Sidharta Gautama, mendapatkan pencerahan salah satu lantarannya adalah karena ia terheran-heran melihat manusia yang hidup tetapi tidak muda dan dengan penuh kepayahan.

Menjadi tua bukanlah suatu hal yang dinanti, dinikmati apalagi diabadikan oleh kebanyakan kalangan manusia. Karena menjadi tua adalah masa di mana manusia tidak bisa berkuasa sebagaimana manusia muda.

Ya, kehilangan kekuasaan adalah momok terbesar dari manusia.

Akan tetapi, kehidupan ini akan terus berjalan walaupun sekeras apapun manusia menolak untuk mengalami penuaan. Jikalau bisa memilih, maka pilihannya begitu pelik, antara mati muda atau hidup tua.

Begitu sangat tidak menyenangkannya menjadi tua.

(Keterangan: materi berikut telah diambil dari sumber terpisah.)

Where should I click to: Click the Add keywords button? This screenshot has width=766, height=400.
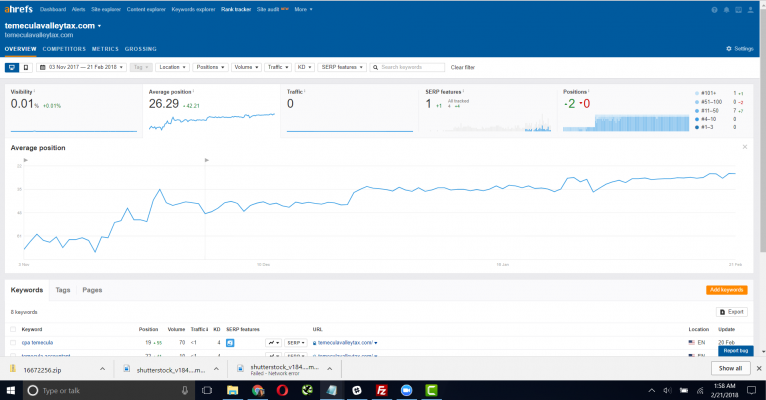(726, 290)
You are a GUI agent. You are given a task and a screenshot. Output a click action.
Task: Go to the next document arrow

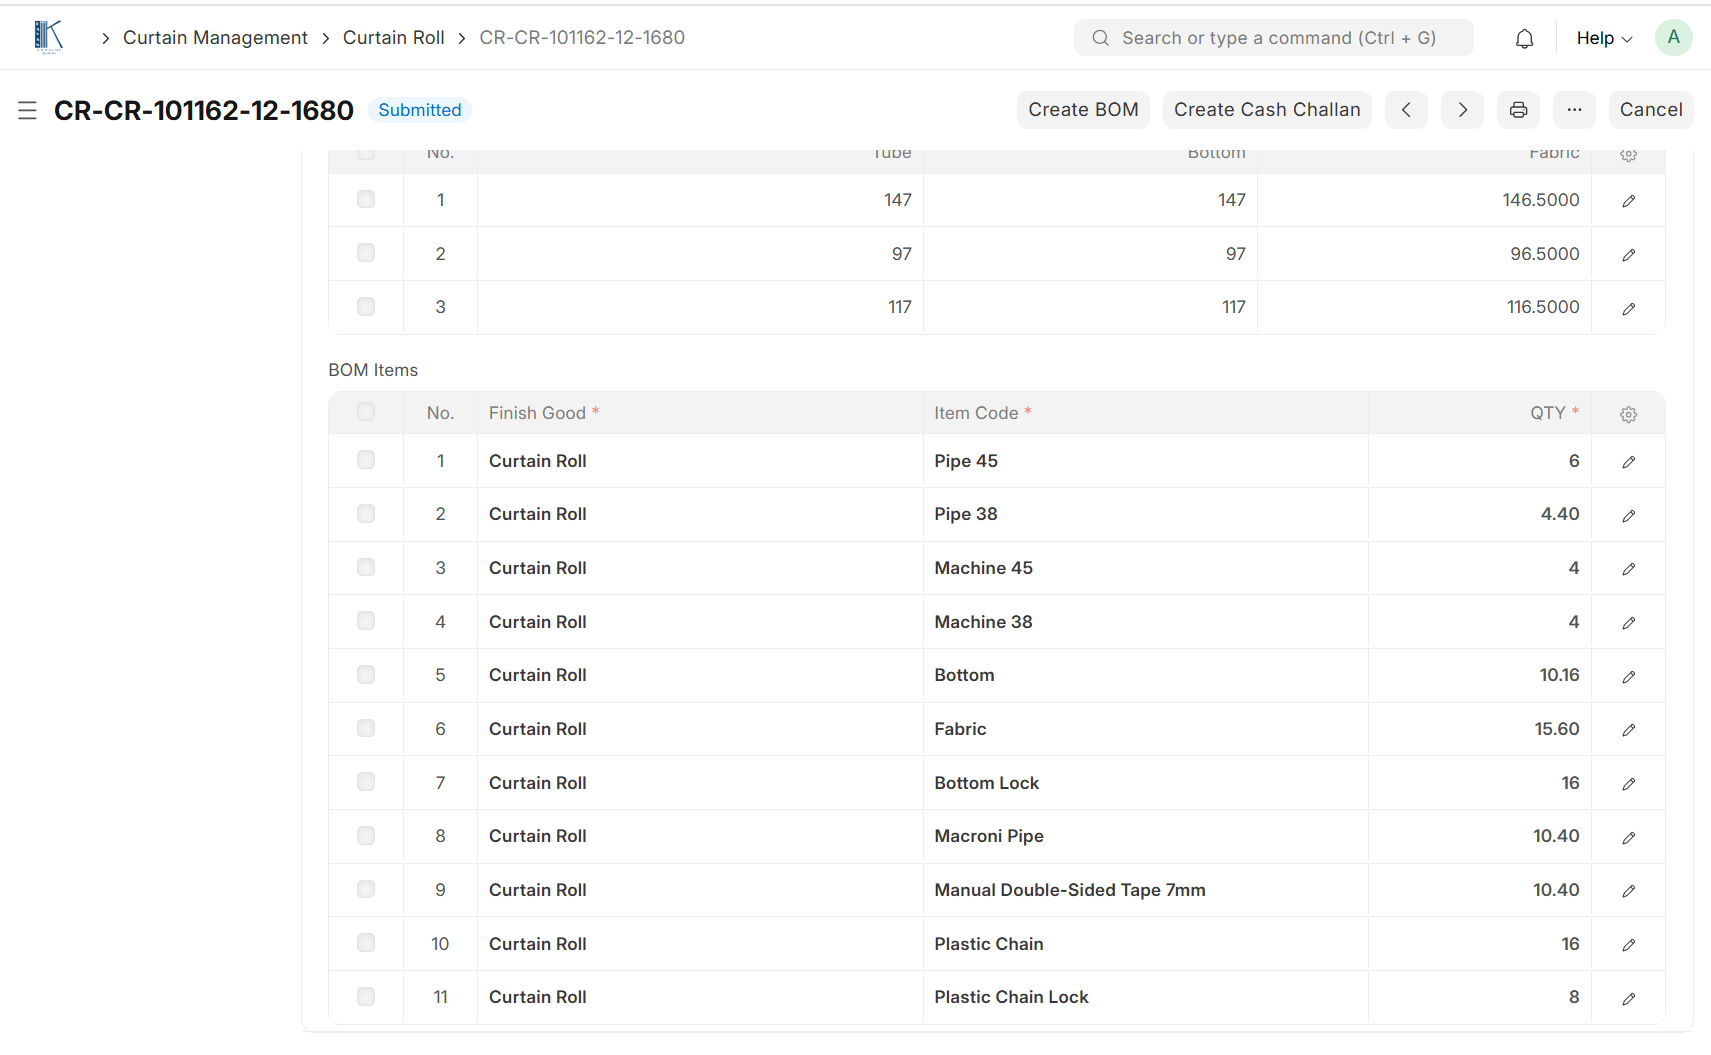(x=1462, y=110)
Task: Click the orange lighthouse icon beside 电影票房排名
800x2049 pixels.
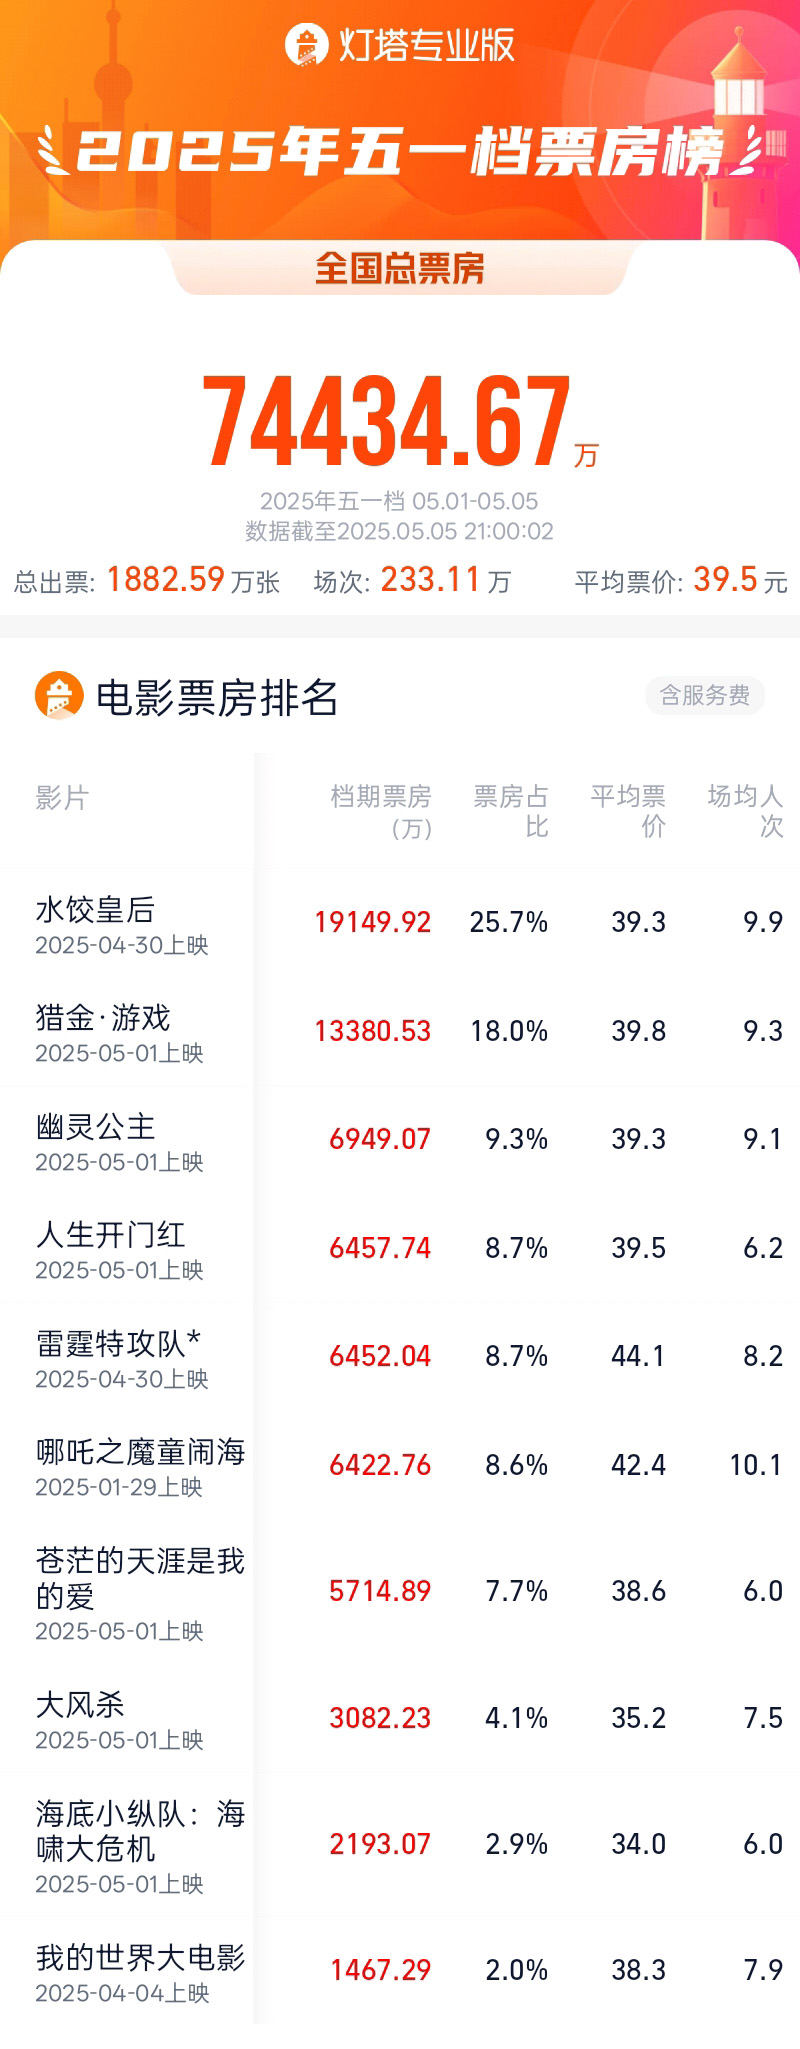Action: pyautogui.click(x=59, y=695)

Memang, harapannya jikalau berumur panjang adalah selalu diberi kesehatan, ingatan dan kekuatan sebagaimana waktu muda atau sebagaimana kakek-nenek terdahulu. Akan tetapi manusia zaman sekarang mana sih yang gaya hidupnya setara atau hampir menyamai dengan para terdahulu? Alam telah berubah, pola makan telah berubah, segala macam bentuk kegiatan telah berubah. Dan perubahan ini sebagaimana khalayak mengerti telah jauh dengan apa yang terjadi dan dilakukan dengan masa lalu.

Hal ini yang kemudian menjadikan kesehatan, ingatan dan kekuatan manusia-manusia senja di masa sekarang sangat berkemungkinan akan menurun dibanding saat muda. Apakah ini sebuah kesalahan? Ah, entahlah.

Selain kehilangan kekuasaan, usia senja adalah di mana manusia tidak dianggap sebagai manusia seutuhnya. Pernyataan ini menurutku terlalu tajam, tetapi jika dipikirkan lagi sering kali kita menganggap para orang tua adalah manusia yang tidak mengapa jika mereka dipinggirkan, dianggap tak memiliki pikiran normal bahkan keberadaannya dianggap tak ada hanya karena mereka tidaklah lagi muda dan tidak berkuasa.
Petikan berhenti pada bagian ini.